Crown of Thorns2 Corinthians 11:16-33Theme: Boasting in weakness.This week’s lessons teach us that our weakness reveals God’s strength. LessonIt is helpful for us, perhaps, to divide Paul’s experiences into categories. I see a number of them. He speaks first of his ancestry. These false apostles had come to Corinth and boasted that they were Jews, true Israelites, members of the covenant people, children of Abraham. But Paul defended himself by writing, “What anyone else dares to boast about – I am speaking as a fool – I also dare to boast about. Are they Hebrews? So am I. Are they Israelites? So am I. Are they Abraham’s descendants? So am I” (2 Cor. 11:21-22). When he begins to talk of his apostleship, he mentions his ancestry first of all.
Secondly, Paul mentions his persecutions: “Are they servants of Christ? (I am out of my mind to talk like this.) I am more. I have worked much harder, been in prison more frequently, been flogged more severely, and been exposed to death again and again” (2 Cor. 11:23). He also wrote about receiving from the Jews the forty lashes minus one. Three times he was beaten with rods. Once he was stoned. Three times he was shipwrecked, and he had spent a night and a day in the open sea.

#### Given entries:
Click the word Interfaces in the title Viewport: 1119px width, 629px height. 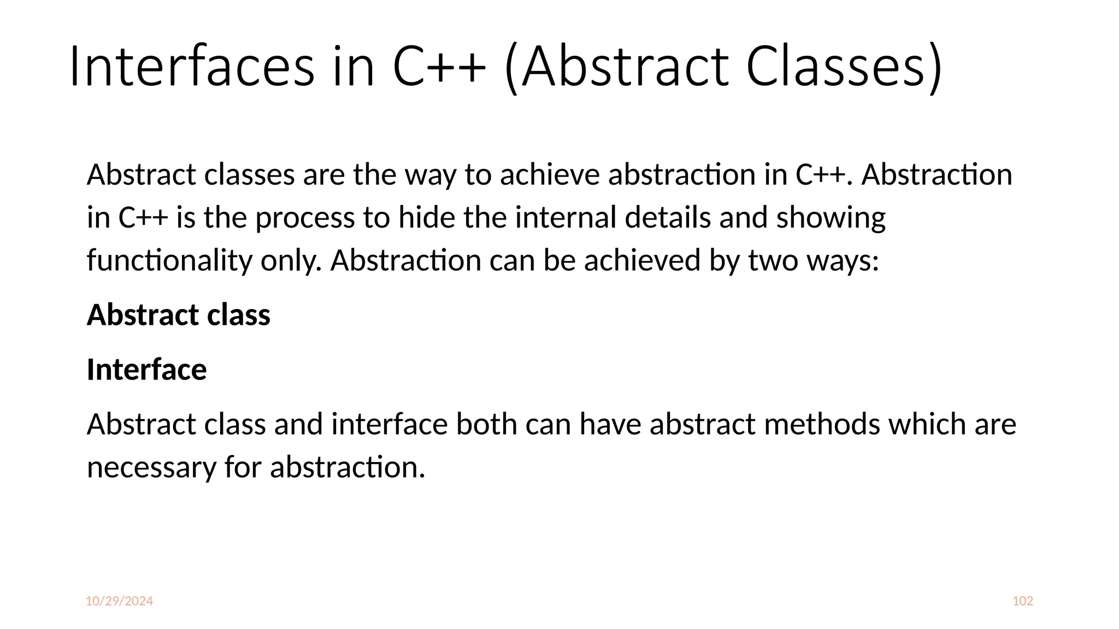pos(191,67)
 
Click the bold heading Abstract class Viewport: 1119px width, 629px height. pos(178,315)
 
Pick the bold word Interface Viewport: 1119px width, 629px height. pos(146,370)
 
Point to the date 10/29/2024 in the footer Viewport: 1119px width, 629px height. pos(119,601)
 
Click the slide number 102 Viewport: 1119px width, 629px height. pos(1022,601)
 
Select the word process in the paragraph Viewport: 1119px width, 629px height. pos(305,218)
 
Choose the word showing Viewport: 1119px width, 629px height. pos(831,218)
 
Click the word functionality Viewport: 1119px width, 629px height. pos(169,260)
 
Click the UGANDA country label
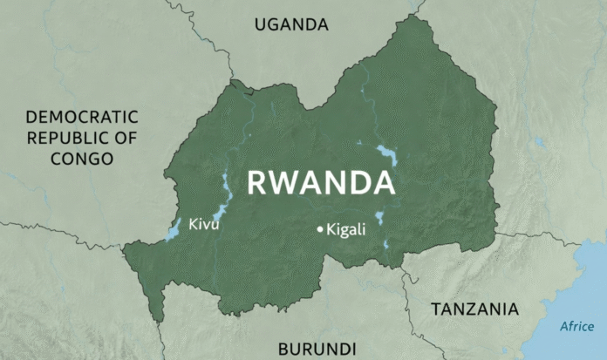pos(291,24)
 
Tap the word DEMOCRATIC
pos(82,117)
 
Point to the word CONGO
pos(82,159)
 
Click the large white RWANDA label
pos(320,183)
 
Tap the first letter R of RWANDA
pos(257,183)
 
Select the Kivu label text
pos(203,226)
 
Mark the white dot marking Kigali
pos(320,229)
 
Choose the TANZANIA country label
pos(474,309)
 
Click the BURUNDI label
pos(317,349)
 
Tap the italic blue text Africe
pos(576,327)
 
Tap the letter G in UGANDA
pos(275,24)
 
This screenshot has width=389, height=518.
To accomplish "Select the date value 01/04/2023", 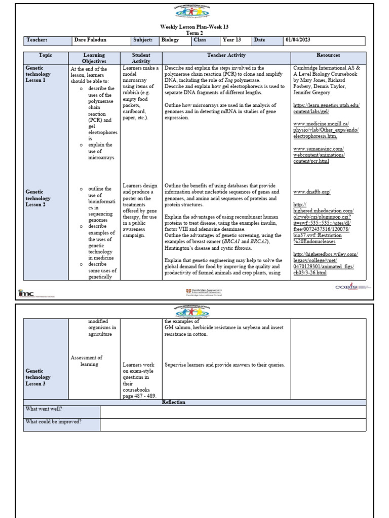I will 299,39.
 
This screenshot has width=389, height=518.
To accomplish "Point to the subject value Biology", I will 170,39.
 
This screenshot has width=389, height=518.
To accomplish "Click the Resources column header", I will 328,55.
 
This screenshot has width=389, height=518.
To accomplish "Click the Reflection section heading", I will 173,402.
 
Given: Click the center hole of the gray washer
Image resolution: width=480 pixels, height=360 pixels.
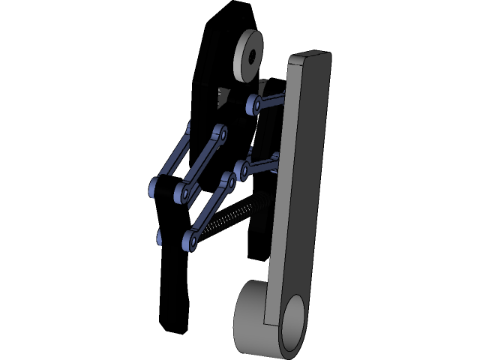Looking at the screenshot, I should tap(250, 56).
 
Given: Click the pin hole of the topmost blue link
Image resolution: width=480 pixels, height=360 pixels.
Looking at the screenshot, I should tap(256, 106).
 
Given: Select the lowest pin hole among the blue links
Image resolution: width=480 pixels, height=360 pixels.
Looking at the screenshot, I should tap(191, 242).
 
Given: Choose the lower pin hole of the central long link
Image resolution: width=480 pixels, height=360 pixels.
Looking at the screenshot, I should tap(183, 192).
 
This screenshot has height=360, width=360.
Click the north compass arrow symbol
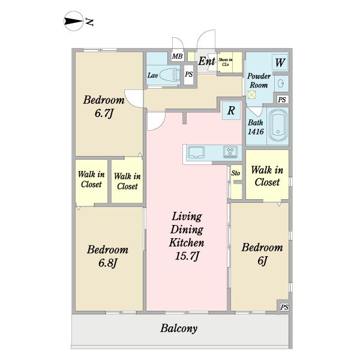[73, 21]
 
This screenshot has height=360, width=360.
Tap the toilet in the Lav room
[170, 74]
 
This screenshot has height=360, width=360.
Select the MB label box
[178, 56]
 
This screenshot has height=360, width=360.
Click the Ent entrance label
[206, 61]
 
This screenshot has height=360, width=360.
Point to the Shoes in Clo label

#### Work request 1:
Repeat from the lesson on Paul's boasting the part that opens with the words containing "Crown of Thorns2" and closes with "first of all.".
#### Work request 2:
Answer these questions using the lesson on Paul's boasting:
(a) How many times was Paul shipwrecked?
(b) What does Paul mention first of all when he begins to talk of his apostleship?
(c) Who had come to Corinth and boasted that they were Jews?
#### Work request 3:
Translate this sentence from the lesson on Paul's boasting into Spanish: "When he begins to talk of his apostleship, he mentions his ancestry first of all."
You can complete everything here without the material.

#### Answer section 1:
Crown of Thorns2 Corinthians 11:16-33Theme: Boasting in weakness.This week’s lessons teach us that our weakness reveals God’s strength. LessonIt is helpful for us, perhaps, to divide Paul’s experiences into categories. I see a number of them. He speaks first of his ancestry. These false apostles had come to Corinth and boasted that they were Jews, true Israelites, members of the covenant people, children of Abraham. But Paul defended himself by writing, “What anyone else dares to boast about – I am speaking as a fool – I also dare to boast about. Are they Hebrews? So am I. Are they Israelites? So am I. Are they Abraham’s descendants? So am I” (2 Cor. 11:21-22). When he begins to talk of his apostleship, he mentions his ancestry first of all.

#### Answer section 2:
(a) Three times.
(b) His ancestry.
(c) False apostles.

#### Answer section 3:
Cuando comienza a hablar de su apostolado, menciona en primer lugar su ascendencia.